Trade secrets and other IP protection
Protecting plan varieties with Plant Breeders' Rights
Plant Breeders' Rights (PBR) are a form of intellectual property (IP) designed specifically to protect new varieties of plants.
To get these rights, your plant variety must be:
- distinct - have different characteristics to other plants of the same species
- uniform - all plants in the variety must share the same characteristics
- stable - it remains unchanged after 'repeated propagation', eg reproduction from seeds, cuttings, bulbs or other plant parts
You can register your right in the UK or in the EU.
Plant variety rights in the UK
Plant varieties with registered rights in the EU before 1 January 2021 have been given a corresponding UK right. These plant varieties will have continued protection in the UK.
Change of details
If you want to change any details of your plant variety, contact firstname.lastname@example.org with your request and EU grant number. The UK will continue to use the EU grant number for any correspondence.
Plant variety rights in the EU
There is no change in protection in the 27 EU Member States.
Varieties with EU rights granted before 31 December 2020 have been given a corresponding UK right from 1 January 2021. From this date, EU PBRs no longer apply in the UK.
If you've already applied for EU rights, but these were not granted before 1 January 2021, you must apply to the Animal and Plant Health Agency (APHA) for protection in the UK using the UPOV PRISMA online application process.
For new varieties, you’ll need to apply separately in the UK and the EU. You must apply to the:
- Animal and Plant Health Agency (APHA) for UK protection
- Community Plant Variety Office (CPVO) for EU protection
UK businesses can still hold and apply for EU plant variety rights from 1 January 2021, although you'll need an address or procedural representative in the EU.
Who can apply for PBR?
You can only apply for PBR if you've bred, discovered or developed a plant variety, or if you've been chosen by the breeder as their successor.
You can appoint an agent to manage the application process if they are authorised. They'll need to complete an authorisation of agent form. If the applicant or agent applying isn't based in the UK, you will need to appoint an authorised UK agent.
Application closing times
You can apply for PBR anytime. If you want to be included in a specific year’s test and trials, the application closing dates for agricultural and vegetable crops are the same as the closing dates for National Listing. Find details on the PBR application closing dates.

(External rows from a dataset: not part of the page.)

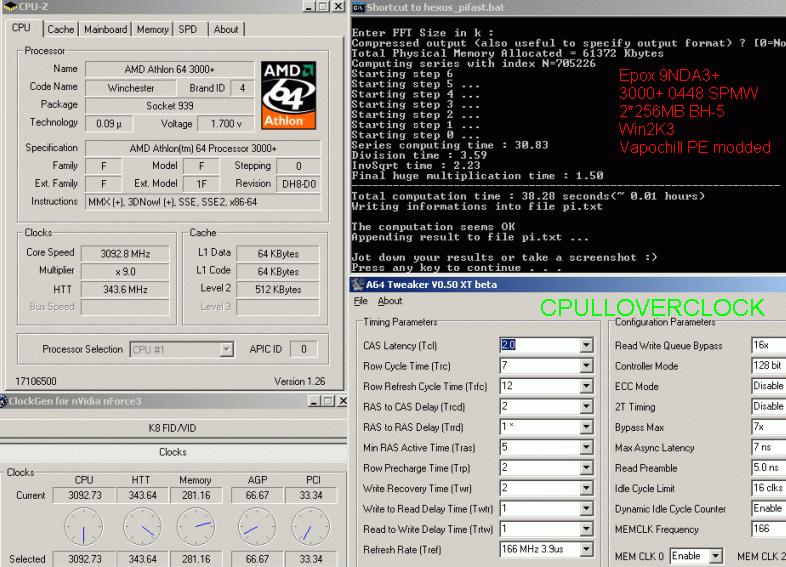Click the AGP clock dial gauge
Screen dimensions: 786x567
point(256,525)
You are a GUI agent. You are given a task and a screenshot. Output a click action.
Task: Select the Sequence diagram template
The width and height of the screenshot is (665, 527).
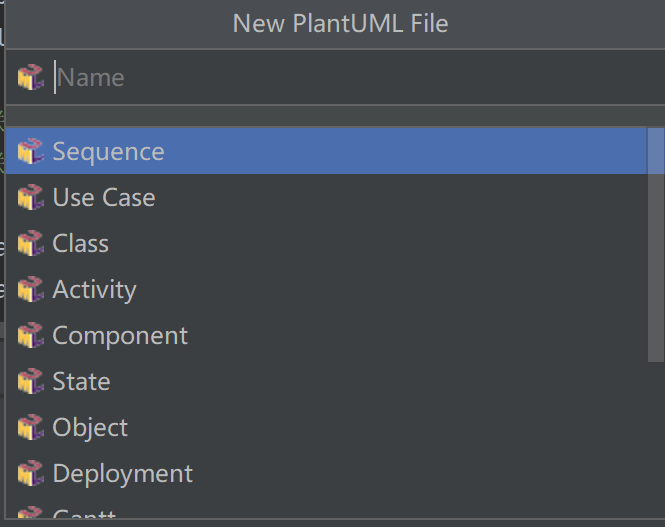(327, 151)
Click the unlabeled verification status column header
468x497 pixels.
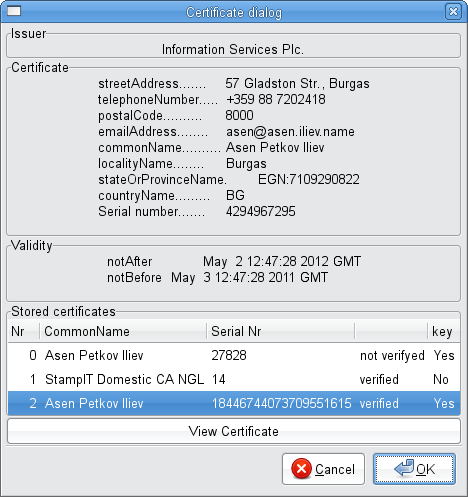click(x=391, y=331)
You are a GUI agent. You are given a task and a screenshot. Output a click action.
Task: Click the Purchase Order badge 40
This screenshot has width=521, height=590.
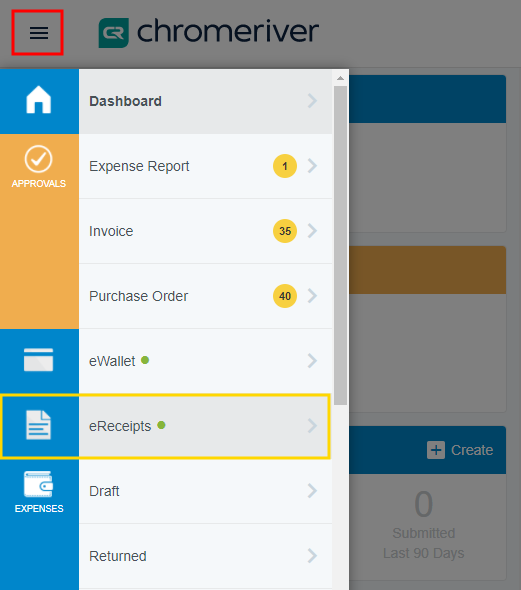tap(285, 296)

How rights can protect your plant varieties
Your rights mean that nobody can use your plant species, without your permission, for:
- production or reproduction
- selling or offering for sale
- altering so it can be propagated
- exporting or importing
- keep stock of your plant species for any reason
Your rights last for 25 years (or 30 years for trees, vines or potato varieties).

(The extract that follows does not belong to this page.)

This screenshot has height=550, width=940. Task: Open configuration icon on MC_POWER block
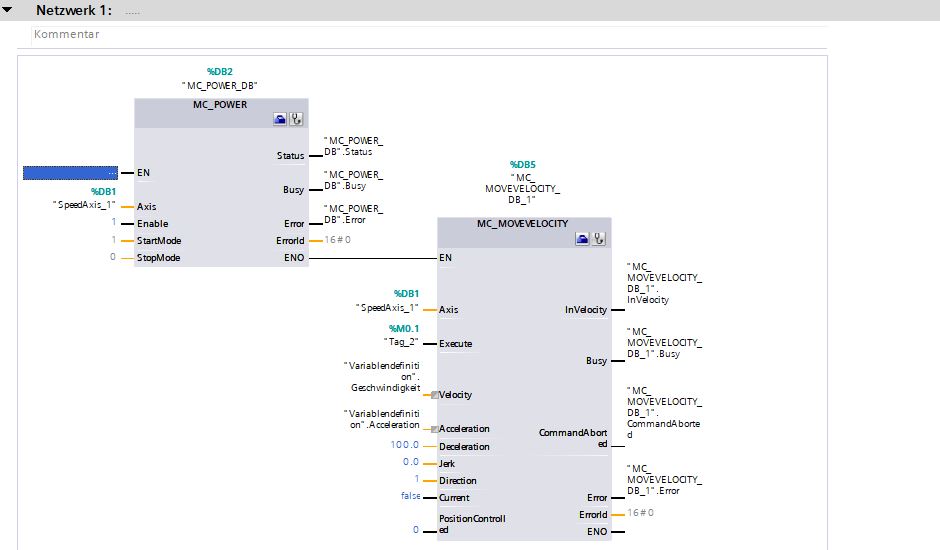[280, 119]
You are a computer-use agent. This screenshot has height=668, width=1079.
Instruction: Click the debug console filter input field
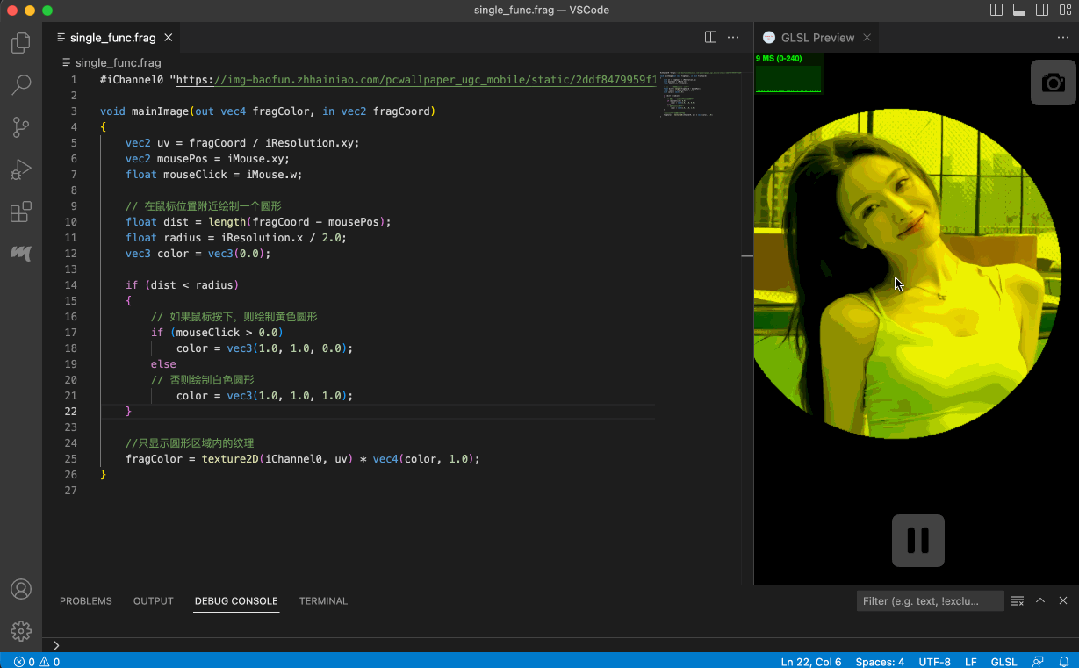930,601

To apply for the rights, you must name your variety. The same name will usually be used in the UK and all EU member states if the variety is accepted. You can give up your rights at any time and rights may be terminated if the variety no longer fulfils its criteria.
You must add new plant varieties to the UK's national lists if you want to market them. Check if your plant variety needs to be registered on GB and NI variety lists.